Se o Ministério da Defesa concretizar a reestruturação planeada, tal significará uma significativa redução das compras do Ministério à indústria de armamento alemã. Se o Ministério reduzir as compras, a solução será exportar mais material de guerra.
Leopard 2A5, tanque alemão fabricado po Krauss-Maffei, equipado com canhão fabricado por Rheinmetall - Foto da wikimedia

O Ministério da Defesa alemão está a projectar uma reestruturação das forças-armadas, que consiste no fim da forma actual do recrutamento obrigatório, com uma consequente redução de efectivos. Essencialmente pensa-se numa redução dos actuais 252.000 soldados para 163.500 soldados.
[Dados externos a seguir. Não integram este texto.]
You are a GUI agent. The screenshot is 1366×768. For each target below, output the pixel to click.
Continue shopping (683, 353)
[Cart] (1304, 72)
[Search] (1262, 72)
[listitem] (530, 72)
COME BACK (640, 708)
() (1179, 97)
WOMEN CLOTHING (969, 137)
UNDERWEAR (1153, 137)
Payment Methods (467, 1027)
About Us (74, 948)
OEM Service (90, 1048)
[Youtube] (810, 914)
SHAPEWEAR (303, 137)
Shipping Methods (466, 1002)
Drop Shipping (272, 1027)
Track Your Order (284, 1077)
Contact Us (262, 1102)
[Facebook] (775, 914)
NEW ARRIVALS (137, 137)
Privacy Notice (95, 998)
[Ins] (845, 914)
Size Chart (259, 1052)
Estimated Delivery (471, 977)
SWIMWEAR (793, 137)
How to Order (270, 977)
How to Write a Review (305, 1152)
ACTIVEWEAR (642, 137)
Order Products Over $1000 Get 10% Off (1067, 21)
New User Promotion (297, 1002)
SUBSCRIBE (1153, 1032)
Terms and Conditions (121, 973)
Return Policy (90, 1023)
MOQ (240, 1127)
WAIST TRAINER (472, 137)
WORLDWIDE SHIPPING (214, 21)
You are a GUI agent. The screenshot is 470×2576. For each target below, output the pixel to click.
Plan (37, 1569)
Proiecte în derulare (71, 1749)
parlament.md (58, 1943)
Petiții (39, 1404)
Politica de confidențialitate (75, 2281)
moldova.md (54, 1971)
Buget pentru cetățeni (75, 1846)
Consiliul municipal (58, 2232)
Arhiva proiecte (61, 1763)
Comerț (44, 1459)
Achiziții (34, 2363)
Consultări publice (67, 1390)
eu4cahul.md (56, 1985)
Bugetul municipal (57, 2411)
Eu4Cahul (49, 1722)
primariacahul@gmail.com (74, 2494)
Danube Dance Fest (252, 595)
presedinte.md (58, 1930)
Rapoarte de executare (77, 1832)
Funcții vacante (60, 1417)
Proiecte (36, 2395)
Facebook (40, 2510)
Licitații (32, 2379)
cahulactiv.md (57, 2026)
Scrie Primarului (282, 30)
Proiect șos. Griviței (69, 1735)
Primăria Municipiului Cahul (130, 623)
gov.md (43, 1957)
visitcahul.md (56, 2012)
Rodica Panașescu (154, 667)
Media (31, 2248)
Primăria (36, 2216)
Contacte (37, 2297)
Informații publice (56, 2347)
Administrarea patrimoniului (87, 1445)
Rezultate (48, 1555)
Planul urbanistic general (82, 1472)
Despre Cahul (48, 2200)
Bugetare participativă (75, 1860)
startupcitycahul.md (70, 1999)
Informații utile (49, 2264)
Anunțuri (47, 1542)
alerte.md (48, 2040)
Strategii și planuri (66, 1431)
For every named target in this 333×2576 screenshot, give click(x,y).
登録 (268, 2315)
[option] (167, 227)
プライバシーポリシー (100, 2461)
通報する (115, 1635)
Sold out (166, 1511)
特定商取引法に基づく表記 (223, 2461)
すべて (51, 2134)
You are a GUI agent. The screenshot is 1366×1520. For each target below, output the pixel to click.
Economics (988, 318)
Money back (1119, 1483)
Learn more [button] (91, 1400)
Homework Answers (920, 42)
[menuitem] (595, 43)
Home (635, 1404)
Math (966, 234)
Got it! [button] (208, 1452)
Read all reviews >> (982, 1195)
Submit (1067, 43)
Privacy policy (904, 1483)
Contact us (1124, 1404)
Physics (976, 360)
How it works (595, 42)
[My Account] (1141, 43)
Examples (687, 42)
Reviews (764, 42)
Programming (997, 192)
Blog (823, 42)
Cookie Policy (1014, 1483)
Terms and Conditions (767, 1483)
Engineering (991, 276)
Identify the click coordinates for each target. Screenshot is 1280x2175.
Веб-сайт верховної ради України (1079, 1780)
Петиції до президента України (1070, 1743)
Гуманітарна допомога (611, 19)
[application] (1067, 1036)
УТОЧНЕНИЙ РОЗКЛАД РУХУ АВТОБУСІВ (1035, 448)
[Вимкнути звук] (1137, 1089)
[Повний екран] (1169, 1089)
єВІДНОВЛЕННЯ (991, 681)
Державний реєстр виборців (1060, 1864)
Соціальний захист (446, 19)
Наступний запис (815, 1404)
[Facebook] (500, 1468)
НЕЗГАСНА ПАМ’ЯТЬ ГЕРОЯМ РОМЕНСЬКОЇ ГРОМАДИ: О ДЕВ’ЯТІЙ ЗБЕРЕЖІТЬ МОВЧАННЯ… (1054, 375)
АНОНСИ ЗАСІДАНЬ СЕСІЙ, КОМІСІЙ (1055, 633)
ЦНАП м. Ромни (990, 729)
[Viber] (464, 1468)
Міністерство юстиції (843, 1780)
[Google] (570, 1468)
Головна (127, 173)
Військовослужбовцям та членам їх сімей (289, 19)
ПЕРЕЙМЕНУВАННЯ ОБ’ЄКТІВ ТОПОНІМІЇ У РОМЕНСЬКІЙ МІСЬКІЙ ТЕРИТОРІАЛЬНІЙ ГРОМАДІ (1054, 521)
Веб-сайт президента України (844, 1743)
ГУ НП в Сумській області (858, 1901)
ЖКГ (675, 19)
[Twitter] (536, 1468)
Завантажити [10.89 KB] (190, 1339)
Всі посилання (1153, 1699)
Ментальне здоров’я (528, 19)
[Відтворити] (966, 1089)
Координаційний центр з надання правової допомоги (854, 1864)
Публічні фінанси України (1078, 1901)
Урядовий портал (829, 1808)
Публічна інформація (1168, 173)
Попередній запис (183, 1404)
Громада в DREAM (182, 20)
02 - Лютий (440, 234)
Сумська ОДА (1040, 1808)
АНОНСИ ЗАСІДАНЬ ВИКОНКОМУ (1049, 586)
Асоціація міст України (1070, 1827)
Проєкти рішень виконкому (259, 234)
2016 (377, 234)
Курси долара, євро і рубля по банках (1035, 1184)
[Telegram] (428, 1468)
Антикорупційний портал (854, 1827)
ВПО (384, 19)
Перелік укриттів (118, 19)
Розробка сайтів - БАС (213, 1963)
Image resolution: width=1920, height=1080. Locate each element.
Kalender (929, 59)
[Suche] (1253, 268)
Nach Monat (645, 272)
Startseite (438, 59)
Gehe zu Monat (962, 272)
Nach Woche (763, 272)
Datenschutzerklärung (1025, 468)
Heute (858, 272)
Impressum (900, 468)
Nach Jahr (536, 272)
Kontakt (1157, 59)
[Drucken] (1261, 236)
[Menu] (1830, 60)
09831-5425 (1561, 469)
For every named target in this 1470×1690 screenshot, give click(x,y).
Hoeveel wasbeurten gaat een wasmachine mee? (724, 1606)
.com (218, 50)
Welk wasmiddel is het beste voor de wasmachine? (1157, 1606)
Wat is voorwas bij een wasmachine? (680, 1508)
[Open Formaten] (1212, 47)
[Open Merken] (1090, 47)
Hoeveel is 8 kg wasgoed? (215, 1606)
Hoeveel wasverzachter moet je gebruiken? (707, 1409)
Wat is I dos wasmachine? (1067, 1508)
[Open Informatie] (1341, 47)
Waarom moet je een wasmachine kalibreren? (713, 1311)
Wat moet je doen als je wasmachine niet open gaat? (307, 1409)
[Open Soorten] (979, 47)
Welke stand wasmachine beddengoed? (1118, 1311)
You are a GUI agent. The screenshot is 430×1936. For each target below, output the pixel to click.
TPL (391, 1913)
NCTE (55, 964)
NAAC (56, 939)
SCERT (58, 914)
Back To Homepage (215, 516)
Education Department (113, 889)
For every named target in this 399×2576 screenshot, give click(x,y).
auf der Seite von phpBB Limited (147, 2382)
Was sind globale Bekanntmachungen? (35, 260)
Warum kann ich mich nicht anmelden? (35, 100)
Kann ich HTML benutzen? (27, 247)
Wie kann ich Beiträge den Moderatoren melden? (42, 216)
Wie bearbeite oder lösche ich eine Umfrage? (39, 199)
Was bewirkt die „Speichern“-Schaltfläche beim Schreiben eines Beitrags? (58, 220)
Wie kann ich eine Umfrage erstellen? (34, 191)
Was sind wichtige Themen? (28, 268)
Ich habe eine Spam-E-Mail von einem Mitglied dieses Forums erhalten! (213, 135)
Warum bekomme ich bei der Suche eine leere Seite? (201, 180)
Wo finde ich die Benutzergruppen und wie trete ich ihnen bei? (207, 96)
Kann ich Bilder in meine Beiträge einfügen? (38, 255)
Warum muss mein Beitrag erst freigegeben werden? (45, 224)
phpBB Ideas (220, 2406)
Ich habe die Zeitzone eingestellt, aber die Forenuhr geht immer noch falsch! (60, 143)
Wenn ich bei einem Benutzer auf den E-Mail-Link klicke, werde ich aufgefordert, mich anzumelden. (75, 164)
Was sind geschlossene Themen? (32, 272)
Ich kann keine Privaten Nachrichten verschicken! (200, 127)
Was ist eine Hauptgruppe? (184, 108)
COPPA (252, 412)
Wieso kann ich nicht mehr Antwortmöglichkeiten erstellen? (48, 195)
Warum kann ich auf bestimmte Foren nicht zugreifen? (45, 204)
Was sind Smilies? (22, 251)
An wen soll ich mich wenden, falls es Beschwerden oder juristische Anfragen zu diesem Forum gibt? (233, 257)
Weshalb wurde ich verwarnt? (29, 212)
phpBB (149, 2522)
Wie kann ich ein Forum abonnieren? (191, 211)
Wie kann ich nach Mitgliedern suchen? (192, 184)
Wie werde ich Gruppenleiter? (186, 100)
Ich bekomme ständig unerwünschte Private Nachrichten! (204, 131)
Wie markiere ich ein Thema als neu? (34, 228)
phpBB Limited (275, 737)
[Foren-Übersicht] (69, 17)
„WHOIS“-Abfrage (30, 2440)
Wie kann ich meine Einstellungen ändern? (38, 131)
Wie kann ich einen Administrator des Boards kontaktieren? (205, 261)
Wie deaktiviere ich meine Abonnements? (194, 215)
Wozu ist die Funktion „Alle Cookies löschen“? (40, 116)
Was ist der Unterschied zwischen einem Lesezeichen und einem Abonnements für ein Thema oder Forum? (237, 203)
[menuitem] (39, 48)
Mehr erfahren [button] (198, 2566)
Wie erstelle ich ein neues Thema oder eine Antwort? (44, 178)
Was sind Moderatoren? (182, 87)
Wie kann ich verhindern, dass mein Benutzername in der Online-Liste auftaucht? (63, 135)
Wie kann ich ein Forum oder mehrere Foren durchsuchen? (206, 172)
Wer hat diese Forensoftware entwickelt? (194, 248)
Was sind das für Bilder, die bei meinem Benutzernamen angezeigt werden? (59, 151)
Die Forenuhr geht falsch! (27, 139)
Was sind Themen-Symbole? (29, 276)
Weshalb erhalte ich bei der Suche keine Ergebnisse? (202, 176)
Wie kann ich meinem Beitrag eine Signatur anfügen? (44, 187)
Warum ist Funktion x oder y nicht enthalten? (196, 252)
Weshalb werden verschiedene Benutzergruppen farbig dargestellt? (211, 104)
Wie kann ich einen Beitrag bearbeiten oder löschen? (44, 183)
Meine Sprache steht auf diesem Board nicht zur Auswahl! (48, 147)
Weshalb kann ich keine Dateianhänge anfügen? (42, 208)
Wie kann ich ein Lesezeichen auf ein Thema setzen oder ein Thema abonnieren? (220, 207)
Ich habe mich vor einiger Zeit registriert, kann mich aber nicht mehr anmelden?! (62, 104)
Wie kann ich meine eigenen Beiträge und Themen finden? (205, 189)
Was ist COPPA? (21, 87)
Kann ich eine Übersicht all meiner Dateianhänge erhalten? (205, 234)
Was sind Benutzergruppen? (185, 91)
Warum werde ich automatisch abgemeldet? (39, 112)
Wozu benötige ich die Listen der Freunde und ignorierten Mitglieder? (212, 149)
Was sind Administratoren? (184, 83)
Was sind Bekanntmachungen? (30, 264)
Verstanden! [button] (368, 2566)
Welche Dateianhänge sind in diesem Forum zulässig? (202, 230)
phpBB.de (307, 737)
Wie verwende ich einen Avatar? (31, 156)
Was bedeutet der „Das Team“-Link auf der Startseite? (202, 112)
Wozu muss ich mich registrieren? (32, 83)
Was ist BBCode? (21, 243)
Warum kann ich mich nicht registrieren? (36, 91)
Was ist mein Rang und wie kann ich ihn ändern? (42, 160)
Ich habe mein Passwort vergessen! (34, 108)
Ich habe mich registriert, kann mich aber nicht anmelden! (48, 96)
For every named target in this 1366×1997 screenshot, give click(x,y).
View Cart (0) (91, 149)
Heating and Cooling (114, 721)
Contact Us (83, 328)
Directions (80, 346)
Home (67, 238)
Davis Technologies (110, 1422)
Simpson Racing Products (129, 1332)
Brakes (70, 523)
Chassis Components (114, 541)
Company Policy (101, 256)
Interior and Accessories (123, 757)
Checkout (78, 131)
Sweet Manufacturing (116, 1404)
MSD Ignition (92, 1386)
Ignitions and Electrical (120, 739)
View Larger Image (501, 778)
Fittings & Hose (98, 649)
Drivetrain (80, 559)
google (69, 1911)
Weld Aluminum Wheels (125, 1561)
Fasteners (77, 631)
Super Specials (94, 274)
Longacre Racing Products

Este novo contingente será composto na sua maioria, 156.000 elementos, por soldados profissionais e por soldados com contrato por tempo determinado, acrescendo, em cada ano, 7.500 voluntários. Pretende-se, por um lado, eliminar custos com jovens que para este efeito são destituídos de vocação e por outro transformar o exército num corpo mais pequeno de soldados profissionais, mas mais eficaz e especialmente direccionado para intervenções no seio da Nato. 1

Não é no entanto a finalidade da reestruturação que aqui tencionamos abordar, mas sim um outro efeito seu, que poderíamos chamar um efeito “colateral” da medida.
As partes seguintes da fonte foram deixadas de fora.